Usage Instructions¶
In this section you will find the instructions for using ScholarVista's CLI tool and python modules.
You can wether install the tool locally or using the Docker Image previously built.
From Source¶
CLI Tool¶
The most convenient way of using ScholarVista is by using its CLI.
The CLI Tool will generate and save to a directory a keyword cloud of the abstract of each paper and a list of URLs for each PDF analyzed; together with a histogram comparing the numer of figures of each PDF and a general keyword cloud of all abstracts.
Usage: scholarvista [OPTIONS] COMMAND [ARGS]...
ScholarVista's CLI main entry point.
Options:
--input-dir PATH Directory containing PDF files. [required]
--output-dir PATH Directory to save results. Defaults to current directory.
--help Show this message and exit.
Commands:
process-pdfs Process all PDFs in the given directory.
process-xmls Process all TEI XMLs in the given directory.
Example¶
- Start Grobid service using the container.
docker run --rm --init --ulimit core=0 -p 8070:8070 lfoppiano/grobid:0.8.0
- Run ScholarVista's CLI to process all the PDFs in a given directory and leave the results in another directory.
# Process PDF files and save the results to a specified directory
scholarvista --input-dir ./pdfs --output-dir ./output process-pdfs
Python Modules¶
ScholarVista provides a set of classes and modules to take leverage of all its functionality from your Python code.
Example¶
"""
Example of the usage of the scholarvista package.
It is required to have the Grobid server running to process the PDFs.
"""
import os
from tempfile import TemporaryDirectory
import scholarvista as sv
def main() -> None:
"""
1. Process a PDF in the `resources` directory
2. Display a keyword cloud for the abstract
3. Print the list of links in the document
"""
# Create a temporary directory to deposit the TEI XML intermediate files
xml_file_path = None
with TemporaryDirectory() as tei_xml_dir:
# Process the PDFs with PDFParser
sv.PDFParser().process_pdfs(pdf_dir='./resources',
output_dir=tei_xml_dir)
# Find the .tei.xml file in the temporary directory
xml_file_path = os.listdir(tei_xml_dir)[0]
# Create a parser for the document
parser = sv.TEIXMLParser(file_path=xml_file_path)
# Obtain the abstract of the document
abstract, links = parser.get_abstract(), parser.get_links()
# Draw a keyword cloud for the abstract
sv.KeywordCloud(text=abstract, title='Abstract').generate().display()
# Print the list of links in the document
print(links)
if __name__ == '__main__':
main()
Docker Container¶
If you prefer running ScholarVista with Docker, you can make use of ScholarVista CLI directly from the Docker Image you created following these instructions.
- Start Grobid service using the container.

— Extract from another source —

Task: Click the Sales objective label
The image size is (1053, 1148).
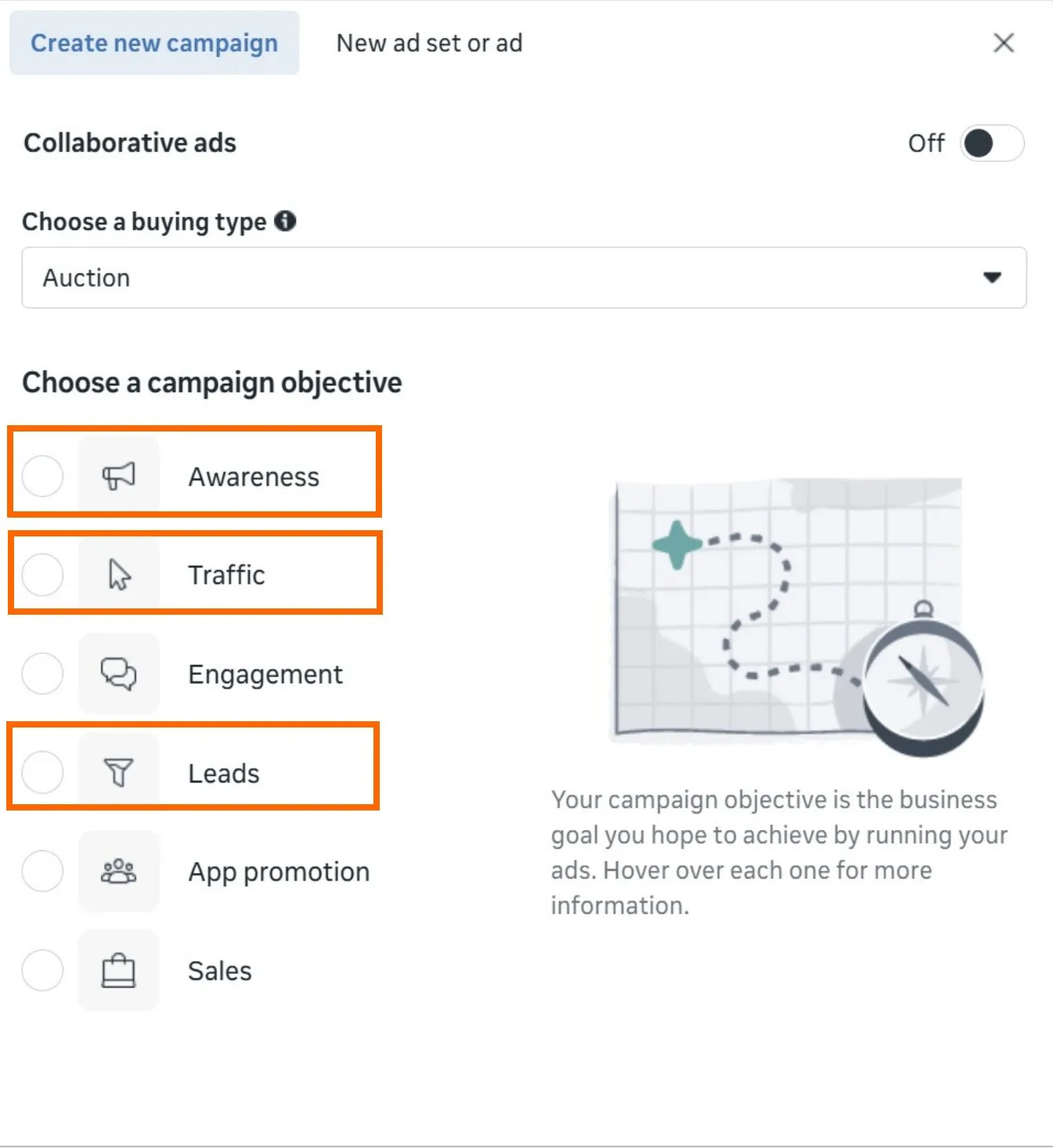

docker run --rm --init --ulimit core=0 -p 8070:8070 lfoppiano/grobid:0.8.0
- Run ScholarVista's container with 2 mounted volumes for input and output directories and connected to the host network.
docker run -it --rm --network=host -v /path/to/input/dir:/input -v /path/to/output/dir:/output scholarvista-app
Note: The default behaviour of ScholarVista's Docker Image is processing pdf files, you can override this by providing the process-xmls argument after the image name.
Example¶
Here's an example where we process a set of PDFs contained in the foo directory and we leave the results at bar using the Docker Image. Assuming the Grobid service is running at localhost:8070.
docker run -it --rm --network=host -v foo:/input -v bar:/output scholarvista-app process-pdfs
Docker Compose (Experimental)¶
You can try to run ScholarVista through Docker Compose. However, this feature is still in development and may not work as expected. ScholarVista will be trying to connect to Grobid before it has started, and it will be restarted until the Grobid service is up and running. You can try it by:
SH-Shell like¶
INPUT_DIR=/path/to/input/dir OUTPUT_DIR=/path/to/output/dir COMMAND='process-pdfs' docker-compose up
PowerShell¶
$env:INPUT_DIR="/path/to/input/dir"; $env:OUTPUT_DIR="/path/to/output/dir"; $env:COMMAND="process-pdfs" docker-compose up
Note: The COMMAND variable can be either process-pdfs or process-xmls. And the directories are the host machine directories where the files are extracted and left, respectively.